The Scientific Principles Behind Tarot Reading
In psychology, Carl Gustav Jung (1875-1961) built on Freud’s theory of the unconscious by distinguishing between the personal unconscious and the collective unconscious. Jung’s idea of the collective unconscious proposes that humans share inherited psychological patterns rooted in a primordial stratum of the psyche. He called this shared layer the "collective unconscious," and the recurring patterns it contains are "archetypes." An archetype is a fundamental pattern of understanding—a universal, collective, and archaic mode of thought common to all people.
From a Jungian perspective, tarot cards can be seen as a medium that taps into the collective unconscious and gives form to archetypes. They portray life’s cycles and the range of emotions encountered along the way, helping people visualize images and insights that arise from the unconscious.

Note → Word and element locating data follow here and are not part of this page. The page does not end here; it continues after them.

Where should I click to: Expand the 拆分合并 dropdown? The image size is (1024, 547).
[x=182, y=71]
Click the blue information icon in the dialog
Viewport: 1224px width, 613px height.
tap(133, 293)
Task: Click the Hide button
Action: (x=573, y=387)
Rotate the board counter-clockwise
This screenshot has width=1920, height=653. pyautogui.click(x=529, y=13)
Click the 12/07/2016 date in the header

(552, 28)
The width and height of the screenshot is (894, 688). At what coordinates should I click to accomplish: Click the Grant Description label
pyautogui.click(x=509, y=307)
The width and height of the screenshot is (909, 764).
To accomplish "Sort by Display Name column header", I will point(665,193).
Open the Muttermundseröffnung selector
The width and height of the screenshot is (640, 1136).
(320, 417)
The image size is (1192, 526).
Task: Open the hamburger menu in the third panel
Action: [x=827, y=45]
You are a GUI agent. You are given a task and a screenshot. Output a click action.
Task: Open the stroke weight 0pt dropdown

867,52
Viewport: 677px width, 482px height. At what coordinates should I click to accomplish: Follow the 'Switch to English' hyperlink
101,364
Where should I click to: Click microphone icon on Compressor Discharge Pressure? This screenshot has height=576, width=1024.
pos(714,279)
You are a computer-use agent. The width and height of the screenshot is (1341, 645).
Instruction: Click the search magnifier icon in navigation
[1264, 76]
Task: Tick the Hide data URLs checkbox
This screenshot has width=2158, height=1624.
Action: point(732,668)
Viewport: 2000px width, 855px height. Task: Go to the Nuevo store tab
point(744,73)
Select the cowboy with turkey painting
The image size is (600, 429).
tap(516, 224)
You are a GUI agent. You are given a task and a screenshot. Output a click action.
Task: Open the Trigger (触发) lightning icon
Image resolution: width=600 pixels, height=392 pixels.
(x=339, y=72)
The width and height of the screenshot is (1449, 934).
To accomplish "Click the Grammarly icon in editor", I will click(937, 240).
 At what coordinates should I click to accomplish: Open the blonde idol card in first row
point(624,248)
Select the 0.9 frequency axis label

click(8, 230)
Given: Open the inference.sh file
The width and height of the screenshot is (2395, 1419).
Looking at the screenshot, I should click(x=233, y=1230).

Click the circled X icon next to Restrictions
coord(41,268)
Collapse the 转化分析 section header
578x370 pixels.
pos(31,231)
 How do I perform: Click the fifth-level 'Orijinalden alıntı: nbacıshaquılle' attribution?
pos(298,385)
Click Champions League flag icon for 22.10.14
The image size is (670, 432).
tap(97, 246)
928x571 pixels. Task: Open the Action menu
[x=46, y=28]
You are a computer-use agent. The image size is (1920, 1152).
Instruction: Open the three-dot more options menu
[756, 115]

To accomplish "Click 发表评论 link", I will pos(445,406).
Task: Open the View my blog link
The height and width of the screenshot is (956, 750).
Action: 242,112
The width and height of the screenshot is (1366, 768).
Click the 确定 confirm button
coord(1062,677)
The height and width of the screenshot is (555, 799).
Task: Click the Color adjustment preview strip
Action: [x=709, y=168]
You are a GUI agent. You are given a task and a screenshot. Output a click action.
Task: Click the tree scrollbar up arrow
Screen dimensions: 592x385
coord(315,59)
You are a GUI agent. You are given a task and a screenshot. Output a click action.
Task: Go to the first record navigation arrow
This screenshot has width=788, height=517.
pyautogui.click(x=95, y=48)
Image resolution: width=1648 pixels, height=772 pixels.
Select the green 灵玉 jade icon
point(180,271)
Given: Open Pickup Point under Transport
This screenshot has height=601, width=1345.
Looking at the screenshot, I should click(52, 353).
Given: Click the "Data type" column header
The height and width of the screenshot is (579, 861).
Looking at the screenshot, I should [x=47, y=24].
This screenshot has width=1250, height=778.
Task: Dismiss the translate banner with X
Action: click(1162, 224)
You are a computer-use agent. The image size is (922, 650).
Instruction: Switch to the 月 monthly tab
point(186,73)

Jung also developed the concept of "synchronicity," drawing on the I Ching. He described it as the simultaneous occurrence of two or more events connected by meaning or shared imagery rather than by cause and effect—what he called a "meaningful coincidence." Synchronicity illustrates the relationship between mind and matter and suggests a common thread running through existence, a pattern that transcends time and space and links consciousness.
By this principle, the cards drawn are understood to relate meaningfully to the question asked. During a tarot reading, the spread should be interpreted faithfully, with the guidance of intuition.
However, although each person’s personal unconscious is connected to the collective unconscious, most people cannot freely draw information from that shared layer. This creates limits of "relevance" in divination. Therefore, tarot readings should focus on matters that are personally meaningful, and one should avoid reading for someone they do not know well.
In essence, the principle of tarot divination is simple: through the symbols and patterns on the cards, it stimulates and guides the subconscious, memory, associative thinking, intuition, and sixth sense. This process helps estimate possibilities, trace how events may unfold, and infer the present state. More than a tool for divination, it serves as a mirror reflecting one’s inner truth.